> **Текстовый фрагмент**:
▬▬▬

Законы заводского производства и нараставший пропагандистский натиск государственно — партийного аппарата в год завершения первой сталинской пятилетки под станочный гул и грохот рождали в нем ощущение действительно "стального сверхзакона", управляющего происходящим. Тогда же пришло к нему видение чудовища со странным скрежещущим именем, олицетворяющего беспощадную государственную волю.

▬▬▬

> **Задания**:
a. Что олицетворяет чудовище из фрагмента о «стальном сверхзаконе»?
b. Продолжите, пожалуйста, фрагмент о «стальном сверхзаконе» после его последнего предложения.

> **Исходные данные**:
▬▬▬

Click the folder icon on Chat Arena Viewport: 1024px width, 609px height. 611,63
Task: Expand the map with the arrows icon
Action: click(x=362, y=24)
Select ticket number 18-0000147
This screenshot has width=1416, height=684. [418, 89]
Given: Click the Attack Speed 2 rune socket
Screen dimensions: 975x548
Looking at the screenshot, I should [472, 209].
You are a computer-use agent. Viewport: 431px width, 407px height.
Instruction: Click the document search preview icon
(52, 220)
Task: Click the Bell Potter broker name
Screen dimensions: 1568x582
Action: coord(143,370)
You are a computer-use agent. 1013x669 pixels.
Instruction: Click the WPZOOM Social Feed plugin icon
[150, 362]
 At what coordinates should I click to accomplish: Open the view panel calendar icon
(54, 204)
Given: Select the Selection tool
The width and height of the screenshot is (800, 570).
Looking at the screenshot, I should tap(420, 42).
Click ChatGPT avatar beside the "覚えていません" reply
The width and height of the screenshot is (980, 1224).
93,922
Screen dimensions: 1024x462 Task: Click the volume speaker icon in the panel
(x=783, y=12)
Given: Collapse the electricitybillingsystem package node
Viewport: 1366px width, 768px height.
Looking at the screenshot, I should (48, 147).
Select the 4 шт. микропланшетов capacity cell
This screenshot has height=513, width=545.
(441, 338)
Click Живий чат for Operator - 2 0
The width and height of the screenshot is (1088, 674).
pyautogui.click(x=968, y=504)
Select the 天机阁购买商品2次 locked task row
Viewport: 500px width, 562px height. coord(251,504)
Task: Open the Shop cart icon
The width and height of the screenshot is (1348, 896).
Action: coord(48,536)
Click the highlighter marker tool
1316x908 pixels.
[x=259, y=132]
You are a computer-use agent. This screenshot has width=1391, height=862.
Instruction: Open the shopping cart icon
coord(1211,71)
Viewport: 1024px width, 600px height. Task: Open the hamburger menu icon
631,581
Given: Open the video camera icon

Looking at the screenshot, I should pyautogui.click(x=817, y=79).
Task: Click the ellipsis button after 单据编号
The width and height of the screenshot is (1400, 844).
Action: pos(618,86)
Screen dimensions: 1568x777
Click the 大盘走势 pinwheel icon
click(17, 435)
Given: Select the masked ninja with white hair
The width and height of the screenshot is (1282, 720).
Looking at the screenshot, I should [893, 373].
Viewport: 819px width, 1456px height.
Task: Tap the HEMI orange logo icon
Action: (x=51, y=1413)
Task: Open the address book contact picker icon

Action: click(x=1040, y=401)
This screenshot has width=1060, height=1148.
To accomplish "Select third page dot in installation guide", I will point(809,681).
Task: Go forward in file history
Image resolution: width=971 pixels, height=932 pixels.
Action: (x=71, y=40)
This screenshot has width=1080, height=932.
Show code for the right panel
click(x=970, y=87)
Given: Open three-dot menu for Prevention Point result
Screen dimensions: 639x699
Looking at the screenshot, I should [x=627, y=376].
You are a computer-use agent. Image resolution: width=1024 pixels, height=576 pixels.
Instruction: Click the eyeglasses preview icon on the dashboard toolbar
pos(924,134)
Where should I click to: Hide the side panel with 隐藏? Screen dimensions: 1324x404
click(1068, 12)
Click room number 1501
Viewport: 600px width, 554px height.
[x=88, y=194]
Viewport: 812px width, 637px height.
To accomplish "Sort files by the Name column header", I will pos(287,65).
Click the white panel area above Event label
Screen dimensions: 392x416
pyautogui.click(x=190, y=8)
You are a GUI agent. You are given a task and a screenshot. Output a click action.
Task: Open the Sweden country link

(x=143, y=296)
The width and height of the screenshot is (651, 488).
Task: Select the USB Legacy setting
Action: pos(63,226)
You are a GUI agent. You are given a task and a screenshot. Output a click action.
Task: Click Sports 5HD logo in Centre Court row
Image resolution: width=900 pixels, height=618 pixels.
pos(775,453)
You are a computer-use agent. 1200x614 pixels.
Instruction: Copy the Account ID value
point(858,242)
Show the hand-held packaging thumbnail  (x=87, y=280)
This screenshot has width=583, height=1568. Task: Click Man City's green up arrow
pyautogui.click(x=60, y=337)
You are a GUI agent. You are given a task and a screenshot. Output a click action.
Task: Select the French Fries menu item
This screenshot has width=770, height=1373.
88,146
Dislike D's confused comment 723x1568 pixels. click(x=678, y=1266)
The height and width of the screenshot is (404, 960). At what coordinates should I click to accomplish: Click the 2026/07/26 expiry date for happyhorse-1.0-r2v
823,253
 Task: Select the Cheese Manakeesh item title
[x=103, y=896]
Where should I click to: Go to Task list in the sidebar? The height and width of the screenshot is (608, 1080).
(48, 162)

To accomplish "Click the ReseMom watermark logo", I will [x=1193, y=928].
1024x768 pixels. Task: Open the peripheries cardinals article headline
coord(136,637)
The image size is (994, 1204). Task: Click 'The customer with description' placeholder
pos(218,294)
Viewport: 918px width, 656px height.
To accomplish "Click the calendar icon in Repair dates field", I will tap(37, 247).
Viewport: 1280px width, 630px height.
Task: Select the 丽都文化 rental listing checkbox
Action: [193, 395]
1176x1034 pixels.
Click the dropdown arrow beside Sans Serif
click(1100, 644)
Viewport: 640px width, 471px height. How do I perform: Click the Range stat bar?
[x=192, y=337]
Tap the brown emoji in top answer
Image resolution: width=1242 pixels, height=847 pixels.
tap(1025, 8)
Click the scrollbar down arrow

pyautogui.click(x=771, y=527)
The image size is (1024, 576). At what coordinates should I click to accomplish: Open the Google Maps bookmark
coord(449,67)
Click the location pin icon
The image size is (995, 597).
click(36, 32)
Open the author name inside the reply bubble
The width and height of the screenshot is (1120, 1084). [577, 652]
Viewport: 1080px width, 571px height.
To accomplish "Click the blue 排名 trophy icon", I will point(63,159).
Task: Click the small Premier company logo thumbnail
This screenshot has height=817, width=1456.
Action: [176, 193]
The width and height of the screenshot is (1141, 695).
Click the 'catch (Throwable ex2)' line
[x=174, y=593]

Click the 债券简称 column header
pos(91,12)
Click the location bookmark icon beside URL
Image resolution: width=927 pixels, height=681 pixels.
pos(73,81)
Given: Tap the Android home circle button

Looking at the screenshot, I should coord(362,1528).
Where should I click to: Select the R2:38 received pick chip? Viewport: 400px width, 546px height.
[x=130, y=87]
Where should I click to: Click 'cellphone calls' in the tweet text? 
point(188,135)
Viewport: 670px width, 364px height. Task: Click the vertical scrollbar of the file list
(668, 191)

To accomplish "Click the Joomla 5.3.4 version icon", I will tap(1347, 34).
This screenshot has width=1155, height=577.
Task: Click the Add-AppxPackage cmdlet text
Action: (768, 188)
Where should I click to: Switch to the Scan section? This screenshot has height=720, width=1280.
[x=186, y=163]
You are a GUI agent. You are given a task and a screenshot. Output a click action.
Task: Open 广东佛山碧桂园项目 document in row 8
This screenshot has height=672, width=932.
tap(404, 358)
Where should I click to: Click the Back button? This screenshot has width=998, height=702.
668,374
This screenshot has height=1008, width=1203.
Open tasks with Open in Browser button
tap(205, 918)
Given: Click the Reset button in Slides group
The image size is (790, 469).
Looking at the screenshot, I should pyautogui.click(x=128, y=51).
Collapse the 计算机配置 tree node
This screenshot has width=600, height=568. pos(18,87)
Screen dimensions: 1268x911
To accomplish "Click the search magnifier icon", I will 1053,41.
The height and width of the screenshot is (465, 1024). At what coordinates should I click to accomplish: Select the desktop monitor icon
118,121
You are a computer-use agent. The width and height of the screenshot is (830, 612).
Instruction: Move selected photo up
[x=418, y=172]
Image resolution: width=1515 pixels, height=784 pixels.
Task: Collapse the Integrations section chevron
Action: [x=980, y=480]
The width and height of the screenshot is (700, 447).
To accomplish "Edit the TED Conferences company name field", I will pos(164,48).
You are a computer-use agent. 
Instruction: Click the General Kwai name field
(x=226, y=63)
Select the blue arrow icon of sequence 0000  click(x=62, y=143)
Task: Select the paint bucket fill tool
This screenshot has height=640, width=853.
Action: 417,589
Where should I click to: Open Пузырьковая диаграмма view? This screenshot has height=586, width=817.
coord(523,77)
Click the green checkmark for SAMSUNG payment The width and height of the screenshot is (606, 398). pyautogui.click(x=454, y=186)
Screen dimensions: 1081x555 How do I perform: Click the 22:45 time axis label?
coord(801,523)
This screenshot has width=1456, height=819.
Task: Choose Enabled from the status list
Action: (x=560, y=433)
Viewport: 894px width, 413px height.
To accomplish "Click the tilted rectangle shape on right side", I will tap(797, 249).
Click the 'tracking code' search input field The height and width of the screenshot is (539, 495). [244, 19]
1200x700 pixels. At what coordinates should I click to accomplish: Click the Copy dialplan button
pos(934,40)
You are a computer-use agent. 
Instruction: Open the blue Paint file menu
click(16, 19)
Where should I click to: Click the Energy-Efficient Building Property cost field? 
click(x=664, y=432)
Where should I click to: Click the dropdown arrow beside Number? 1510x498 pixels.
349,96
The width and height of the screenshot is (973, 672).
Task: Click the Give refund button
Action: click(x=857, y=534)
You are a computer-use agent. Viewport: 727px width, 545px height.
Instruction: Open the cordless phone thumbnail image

▬▬▬

> **Ответы**:
a. Беспощадную государственную волю.

b.
"В феврале 1932 года, в период моей кратковременной службы на одном из московских заводов, — рассказывает он в "Розе Мира", — я захворал и ночью, в жару, приобрёл некоторый опыт, в котором, конечно, большинство не усмотрит ничего, кроме бреда, но для меня — ужасающий по своему содержанию и безусловный по своей убедительности. Существо, которого касался этот опыт, я обозначал в своих книгах и обозначаю здесь выражением "третий уицраор". Странное, совсем не русское слово "уицраор" не выдумано мною, а вторглось в сознание тогда же. Очень упрощённо смысл этого исполинского существа, схожего, пожалуй, с чудищами морских глубин, но несравненно превосходящего их размерами, я бы определил как демона великодержавной государственности. Эта ночь оставалась долгое время одним из самых мучительных переживаний, знакомых мне по личному опыту. Думаю, что если принять к употреблению термин "инфрафизические прорывы психики", то к этому переживанию он будет вполне применим".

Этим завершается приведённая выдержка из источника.